In Bangladesh (formerly East Bengal), the culinary style developed rather independently; it was not greatly influenced by the rest of India and Southeast Asia because of the difficult geography of the Ganges delta. Four characteristics stand out: fresh-water fish, beef(only for Muslims), the extensive use of parboiled rice and mustard oil. Đal is also a staple. Spices are used sparingly, and the methods of preparation are relatively simple - steaming, frying or stewing. Floods are common in the region, so there is an extensive use of root vegetables and dried fish (shuţki). Milk and dairy products, so widely used in the neighboring India, are not as common here; the geography prevents large scale breeding of cows, thus making dairy an expensive indulgence. Notably, hardly any food calls for curd or ghee. However, sweets do contain milk and dairy products as well as jaggery and rice paste.
In western parts of Bengal, more connected with the rest of India and dominated by the megacity of Kolkata since the late eighteenth century, a separate culinary style emerged. The delta is thinner there, with fewer rivers and more open plains. There is significant commerce with the rest of India, leading to a flow of spices, ingredients and techniques. The food is much richer with various spices, the presentations are more elaborate and a significant feature of the cuisine is a vast array of sweets based on milk and sugar - the result of both better supply and the influence of traders from the milk belts of Gujarat and Benares. While fresh-water fish is still common, mutton is more common among the Muslim population than beef and dried fish. Wheat makes its appearance alongside rice, in different types of breads such as luchi, kochuri and pôroţa. Though mustard paste is extensively used, mustard oil is abandoned in favor of groundnut oil or refined vegetable oil. There's a greater use of coconut, both in cooking and in desserts.
Prosperity and urbanization also led to the widespread use of professional cooks who introduced complex spice mixtures and more elaborate sauces, along with techniques such as roasting or braising. Also introduced around this time, probably as a consequence of increased urbanization, was a whole new class of snack foods. These snack foods are most often consumed with evening tea. The tea-time ritual was probably inspired by the British, but the snacks bear the stamp of the substantial Marwari population in Kolkata - chaţ, kachori, samosa, phuluri and the ever-popular jhal-muri.
Bengali Meals
The typical Bengali fare includes a certain sequence of food - somewhat like the courses of Western dining. Two sequences are commonly followed, one for ceremonial dinners such as a wedding and the day-to-day sequence. Both sequences have regional variations, and sometimes there are significant differences in a particular course between West Bengal and Bangladesh.
At home, Bengalis typically eat without the use of dining utensils; kaţa (forks), chamoch (spoons), and chhuri (knives) are used in the preparation of food, but will almost certainly not be used to eat one's own food, except in some urban areas. Most Bengalis eat with their right hand, mashing small portions of meat and vegetable dishes with rice and lentils into lokma. In rural areas, Bengalis traditionally eat on the ground with a large banana leaf serving as the plate or plates made from sal leaves sown together and dried.

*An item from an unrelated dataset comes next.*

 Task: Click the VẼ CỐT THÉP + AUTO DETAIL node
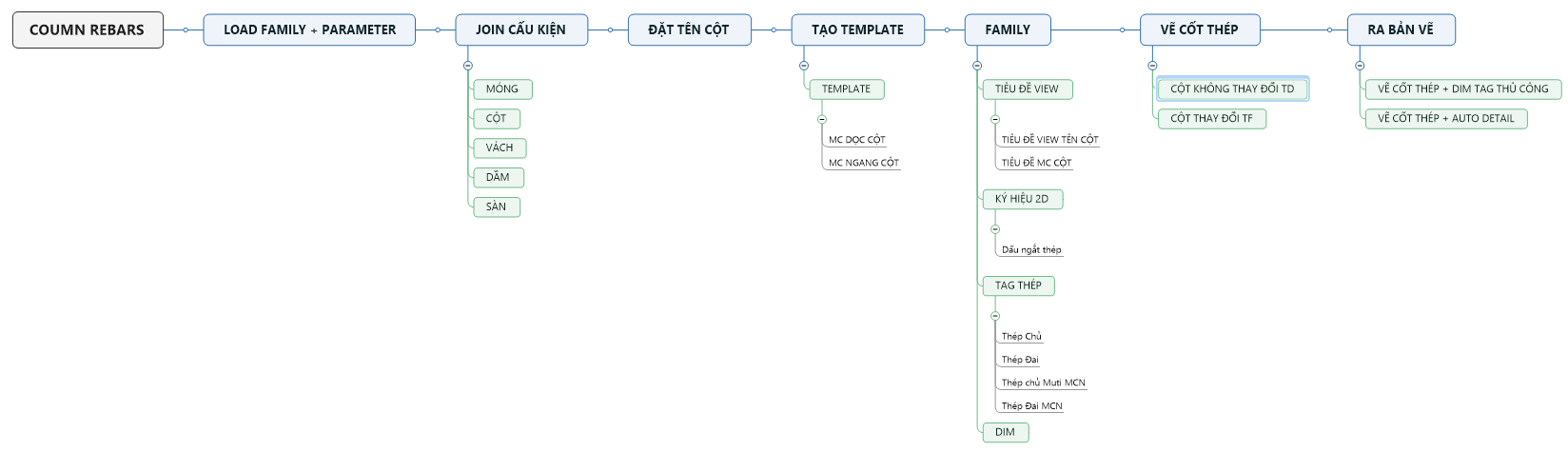pyautogui.click(x=1445, y=119)
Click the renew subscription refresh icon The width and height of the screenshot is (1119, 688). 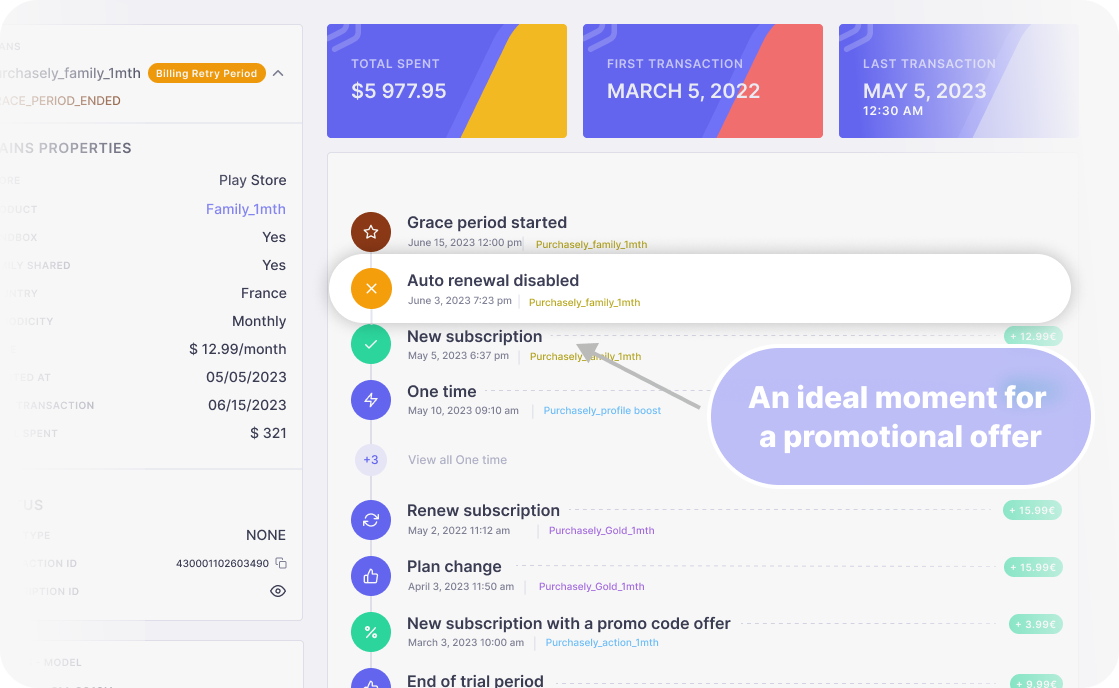(x=371, y=519)
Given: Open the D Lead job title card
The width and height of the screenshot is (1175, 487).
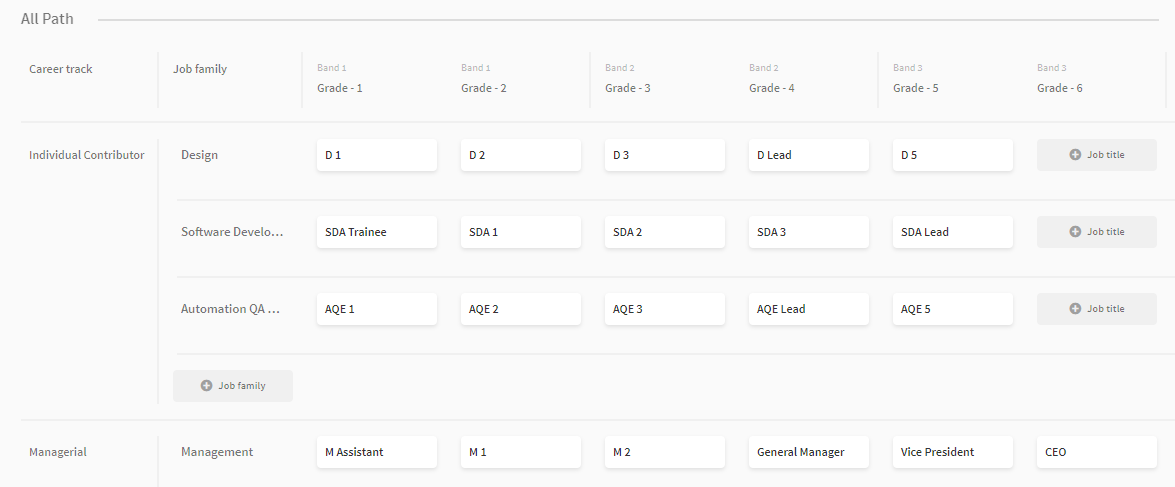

The elaborate dining habits of the Bengalis were a reflection of the attention the Bengali housewife paid to the kitchen. In modern times, this is rarely followed anymore. Courses are frequently skipped or combined with everyday meals. Meals were usually served course by course to the diners by the youngest housewives, but increasing influence of nuclear families and urbanization has replaced this. It is now common to place everything on platters in the centre of the table, and each diner serves him/herself. Ceremonial occasions such as weddings used to have elaborate serving rituals, but professional catering and buffet-style dining is now common. The traditions are far from dead, though; large family occasions and the more lavish ceremonial feasts still make sure that these rituals are observed.
Courses in a daily meal
The foods of a daily meal are usually simpler, geared to balanced nutrition and makes extensive use of vegetables. The courses progress broadly from lighter to richer and heavier. Rice remains common throughout the meal until the chaţni (chutney) course.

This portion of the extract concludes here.